Así surgen las llamadas “cámaras de ecos”, que refuerzan creencias propias, aíslan visiones contrarias, reducen el análisis crítico y alimentan la “posverdad”, haciendo que las emociones pesen más que la razón. El resultado es una visión cada vez más pobre y estrecha de la realidad que obstaculiza el diálogo y profundiza las divisiones. Lo que prometía ser un foro de encuentro se convierte en un escenario de confrontación, donde importa más la validación emocional que el entendimiento común.

Habermas advierte que la lógica algorítmica fragmenta el espacio público en microaudiencias, expuestas a mensajes filtrados que priorizan la reacción emocional y el refuerzo identitario. Con ello, se empobrece la opinión pública y se desnaturaliza la “acción comunicativa”, que debería orientarse al entendimiento mutuo y a la construcción de una voluntad colectiva, a partir de discursos sin coacciones ni manipulaciones entre ciudadanos libres e iguales.

De la diferencia al enfrentamiento

La polarización ideológica es la separación profunda entre grupos o personas con posiciones opuestas en temas como política, economía, conflictos bélicos o medio ambiente. Se basa en lo que se cree y se piensa. Aunque puede generar debates intensos y dividir, no implica necesariamente animadversión personal, siendo posible discrepar dentro de un marco de respeto y tolerancia.

La polarización emocional o afectiva, en cambio, va más allá del desacuerdo intelectual o ideológico, al introducir sentimientos intensos de desconfianza, desprecio y hasta odio hacia quienes piensan distinto, y de lealtad, admiración y solidaridad hacia los de ideas afines. Esta dinámica, demoniza al "otro" e idealiza al "nosotros", reforzando la identidad grupal y convirtiendo el desacuerdo en amenaza.

Las emociones negativas pesan más que las positivas. Los algoritmos lo aprovechan activando nuestro "cerebro reptiliano", lo que provoca impulsos y reacciones viscerales que aumentan la desconfianza y la división, beneficiando las dinámicas de las plataformas.

Entonces, el impacto es tangible. Hay testimonios de personas que se radicalizaron sin darse cuenta, afectando vínculos con amistades y familiares. Además, registran aumento del estrés, la ansiedad, los problemas atencionales y los trastornos del sueño.

Los mensajes “polarizantes” apelan más a las vísceras que a la razón, activando el modo defensivo propio de la supervivencia. Así dejamos de razonar y empezamos a reaccionar, pasando del debate a la confrontación, de la política al fanatismo y de la moderación al extremismo.

• [DESAFÍOS]:
a) Traduce al inglés esta oración del texto sobre la polarización: "Las emociones negativas pesan más que las positivas."
b) Escribe la parte siguiente del texto sobre la polarización, comenzando después de su última oración.
El material que sigue es independiente del texto sobre la polarización.

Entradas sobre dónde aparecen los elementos
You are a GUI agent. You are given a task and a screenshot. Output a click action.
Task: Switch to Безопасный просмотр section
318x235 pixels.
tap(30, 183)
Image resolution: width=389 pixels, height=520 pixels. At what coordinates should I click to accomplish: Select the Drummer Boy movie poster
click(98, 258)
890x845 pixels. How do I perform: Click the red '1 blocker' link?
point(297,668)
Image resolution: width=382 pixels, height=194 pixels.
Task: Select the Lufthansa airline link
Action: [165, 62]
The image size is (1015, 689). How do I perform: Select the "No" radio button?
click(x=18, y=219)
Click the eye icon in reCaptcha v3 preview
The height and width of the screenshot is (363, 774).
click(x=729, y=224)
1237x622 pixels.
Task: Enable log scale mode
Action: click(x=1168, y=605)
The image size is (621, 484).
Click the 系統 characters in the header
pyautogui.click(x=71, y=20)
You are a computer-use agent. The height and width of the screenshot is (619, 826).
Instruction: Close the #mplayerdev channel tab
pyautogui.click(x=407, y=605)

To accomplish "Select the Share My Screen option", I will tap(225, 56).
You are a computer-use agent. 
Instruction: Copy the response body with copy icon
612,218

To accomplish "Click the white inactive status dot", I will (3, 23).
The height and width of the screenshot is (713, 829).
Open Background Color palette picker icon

• [RESULTADOS POR TAREA]:
a) Negative emotions weigh more than positive ones.

b)
Un estudio de 2024 de la Universidad Internacional de La Rioja, España, que analizó cerca de 10 millones de publicaciones, reveló que el 70% contiene odio político, xenofóbico, misógino o homofóbico[2].

¿Es posible despolarizar las redes?

No hay una respuesta simple. El cambio exige transformaciones estructurales, culturales e individuales. Se requieren leyes que regulen las fake news, obliguen a transparentar y reformar los algoritmos, y promuevan la diversidad y el diálogo entre distintos y contrarios. También es clave fortalecer a los verificadores independientes que identifican publicaciones falsas o engañosas.

En el plano cultural, la alfabetización digital es imprescindible para mejorar el discernimiento sobre informaciones que circulan. También, se necesita promover un periodismo ético, que anteponga la verdad y la precisión frente al clic fácil que alimenta el sensacionalismo y la división.

A nivel personal, los usuarios pueden diversificar sus fuentes, seguir voces distintas, practicar la escucha activa, integrar grupos con contrarios y priorizar el contacto cara a cara. Ya existen iniciativas que conectan a personas de distintas ideologías, como "Braver Angels"[3] que propicia el diálogo entre demócratas y republicanos en Estados Unidos.

La tecnología no es enemiga, refleja lo que somos y elegimos ser. Las redes no inventaron nuestras divisiones, pero las convirtieron en negocio. Lo que antes eran diferencias de criterios hoy son fronteras emocionales difíciles de cruzar. Para rescatar el espíritu de la plaza pública, necesitamos recuperar el diálogo y reconstruir los puentes que la polarización se ha llevado.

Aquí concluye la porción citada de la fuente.